Restauration collective : levier central d'une transition tangible
Impossible d’évoquer la place des collectivités sans s’arrêter sur la restauration collective : près de 3,7 milliards de repas servis chaque année en France à l’école, à l’hôpital, en maison de retraite, selon le Ministère de l’Agriculture. Ce gisement d’achats représente un levier phénoménal pour faire vivre concrètement les circuits courts.
La commande publique, auparavant focalisée sur le « moins disant » économique, intègre désormais des critères sociaux et environnementaux. Cela bénéficie directement aux producteurs locaux, mais exige de repenser tout le logiciel d’approvisionnement :
- Adaptation des cahiers des charges pour accueillir la diversité des productions locales (calibres, saisonnalité, variété des produits),
- Passage à la gestion de menus locaux, parfois plus frugaux mais plus goûteux (redécouverte du rutabaga, de la carotte violette, du fromage fermier dans les assiettes),
- Formation des personnels de cuisine à la valorisation des produits bruts,
- Dialogue constant entre producteurs et gestionnaires pour ajuster les volumes et garantir la régularité d’approvisionnement.

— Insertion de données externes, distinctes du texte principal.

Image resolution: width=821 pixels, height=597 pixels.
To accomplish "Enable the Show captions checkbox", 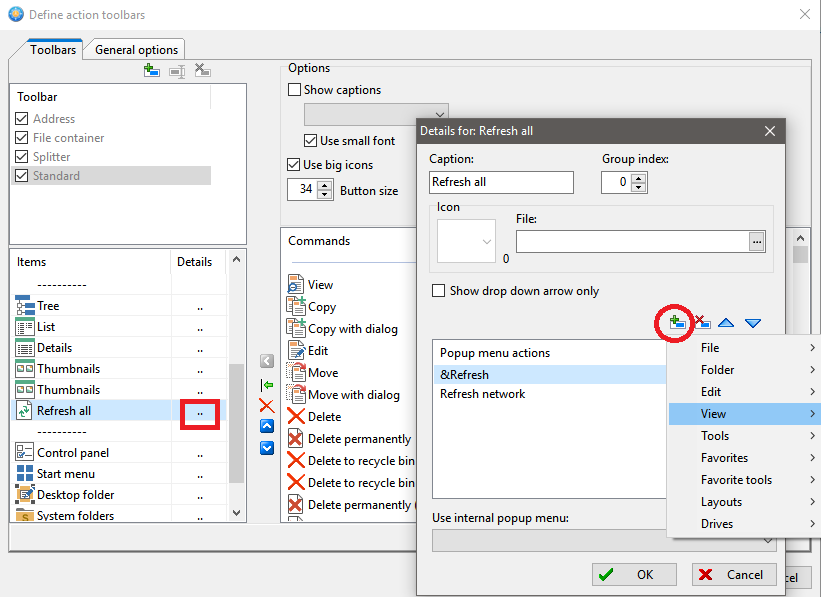I will click(295, 90).
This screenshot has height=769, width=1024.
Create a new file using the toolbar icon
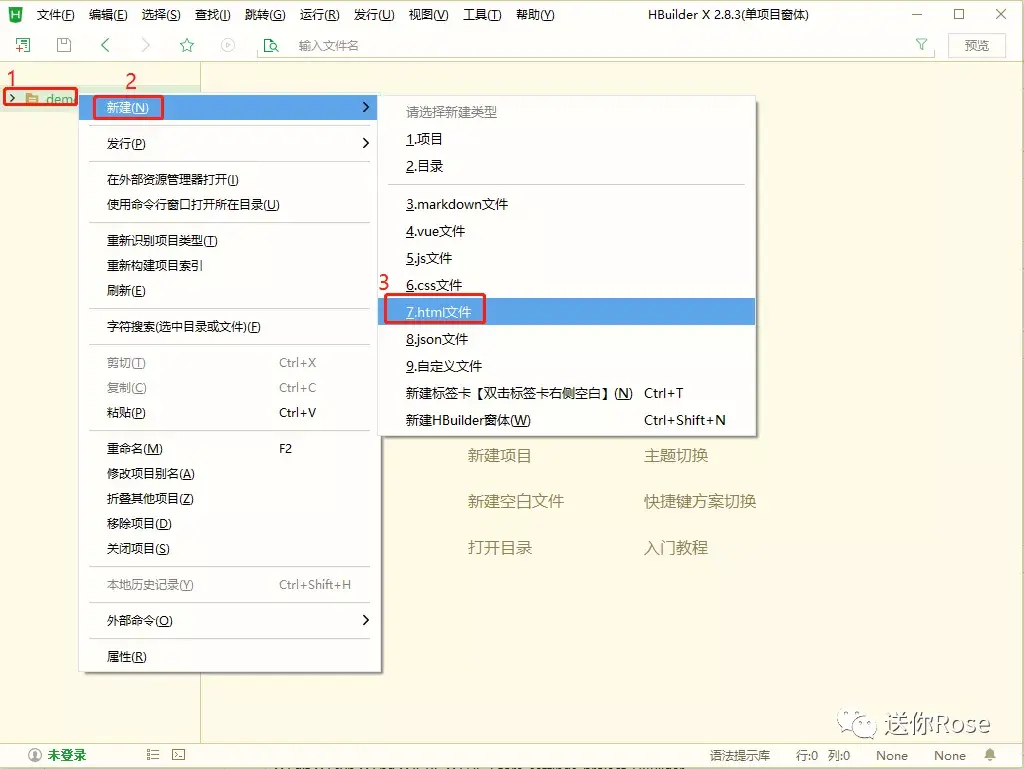tap(21, 45)
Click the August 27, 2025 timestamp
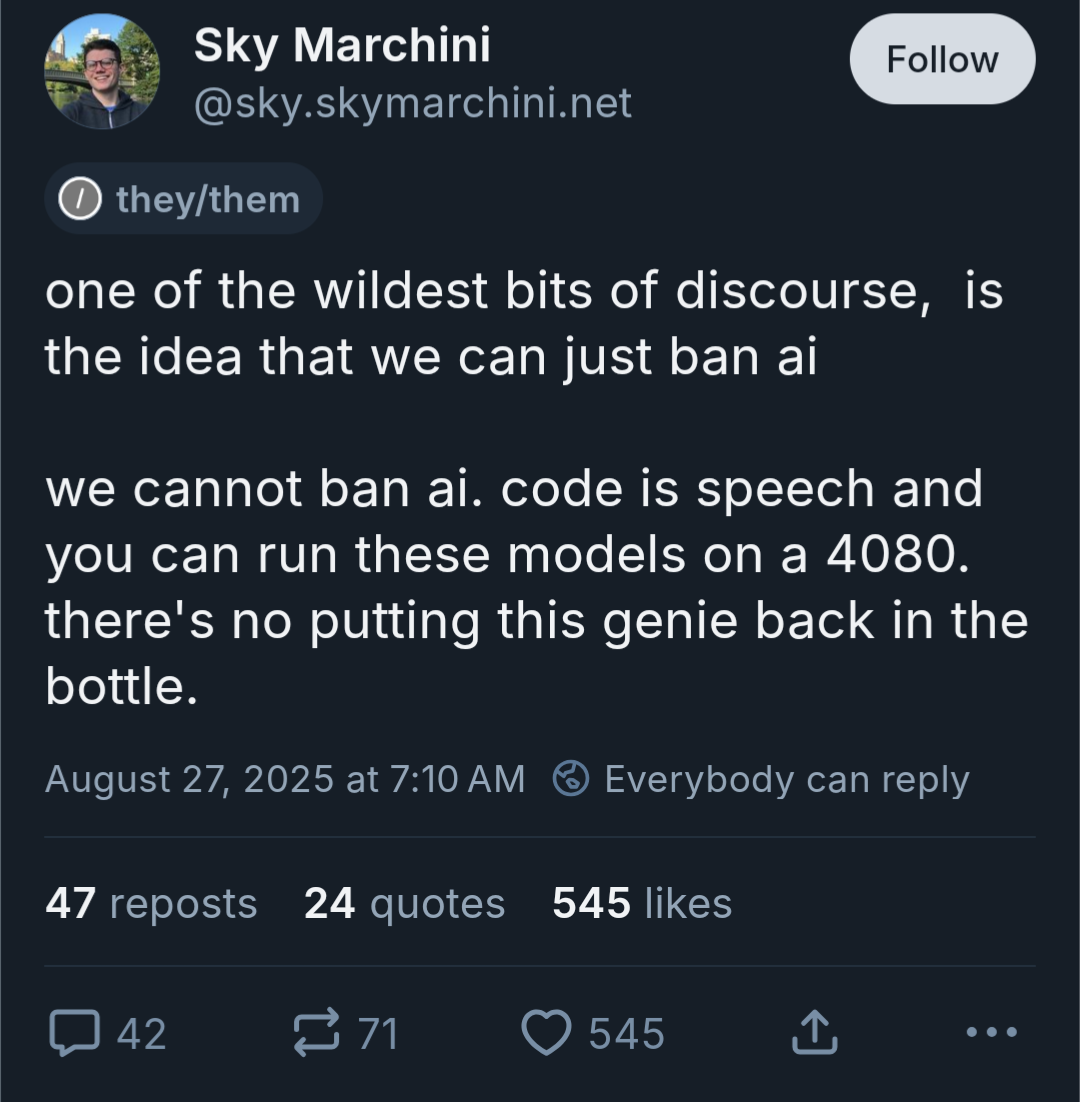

Le Grand Annecy, par exemple, a mis en place une centrale d’achat intercommunale pour mutualiser les commandes de plusieurs cantines, facilitant ainsi l’accès des agriculteurs locaux à ce débouché. D’autres villes françaises (Lyon avec le projet « Mangeons local dans nos cantines », Rennes, Strasbourg…) servent désormais d’exemple.
Les écueils restent cependant nombreux : difficulté à garantir des prix justes, nécessité de structurer l’offre locale, tension permanente entre la qualité souhaitée et le budget alloué.